> **Problems and tasks**:
**A)** In the text about international students, explain why the text recommends a rigorous orientation for international students, using only the reason it gives.
**B)** In the text about international students, give the stretch from "It is the end" through "arrive on campus?" again, changing "nerve-wracking" to "stressful".
**C)** Condense the paragraph of the text about international students that begins "If SEVIS shows a student" into a short list, keeping its main facts.

> **Text under study**:
It is the end of August, and students return to college and university campuses with high hopes and expectations for the future. This rite of passage carries a host of emotions, from nervousness to excitement for all college students and DSO.
But it can be even more nerve-wracking for international students, who must always bear in mind the stringent requirements of their student visas. As you welcome international students to campus, here are three common questions we hear from Designated School Officials (DSO) of higher education Student Exchange Visitor Program (SEVP) participants.
What to do as a DSO if an international student doesn’t arrive on campus?
DSOs must first and foremost make sure their student arrives on campus once they have received the I-20 stamp on their student visa.
Once a student arrives, DSOs should register the student in the Student and Exchange Visitor Information System (SEVIS). Failure to enroll a student within 30 days of the “session start date” results in the termination of the student’s record and a “failure to enroll” designation.
If SEVIS shows a student has entered the United States and the student does not report to the school within 30 days of the program start date DSOs must terminate the student’s record as a “no show.” This action will notify Immigration and Customs Enforcement (ICE) the student violated their visa status and remained in the United States unlawfully. If a student does not report to campus and SEVIS does not record entry into the United States, cancel the student’s record within 30 days of the program start date.
How can I set my international students up for success?
A rigorous orientation can help set your international students up for success and ensure SEVP compliance for your school. It is unfair, but international students don’t have the same margin of error as their American counterparts – seemingly minor infractions can give cause for a student visa to be revoked. Orientation should cover the following topics related to maintaining their student visa in the United States:
- Work Authorization – It is important for students to understand work authorization requirements of their student visas. Students should know whether they can participate in on-campus employment, employment for Curricular Practical Training (CPT), or needs-based off-campus employment.

> **Data excerpt**:
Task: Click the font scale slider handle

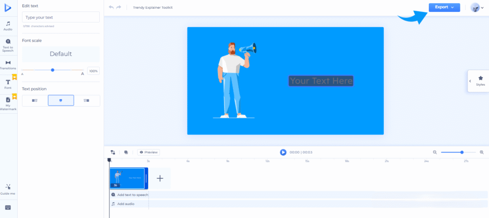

> **Answers for each item**:
**A)** International students lack the margin of error their American counterparts have, and even seemingly minor infractions can lead to a student visa being revoked. A rigorous orientation helps set them up for success and keeps the school in SEVP compliance.

**B)**
It is the end of August, and students return to college and university campuses with high hopes and expectations for the future. This rite of passage carries a host of emotions, from nervousness to excitement for all college students and DSO.
But it can be even more stressful for international students, who must always bear in mind the stringent requirements of their student visas. As you welcome international students to campus, here are three common questions we hear from Designated School Officials (DSO) of higher education Student Exchange Visitor Program (SEVP) participants.
What to do as a DSO if an international student doesn’t arrive on campus?

**C)**
- If SEVIS shows the student entered the United States but the student does not report to the school within 30 days of the program start date, the DSO must terminate the record as a "no show."
- This notifies Immigration and Customs Enforcement (ICE) that the student violated their visa status and remained in the United States unlawfully.
- If the student does not report and SEVIS records no entry into the United States, the DSO cancels the record within 30 days of the program start date.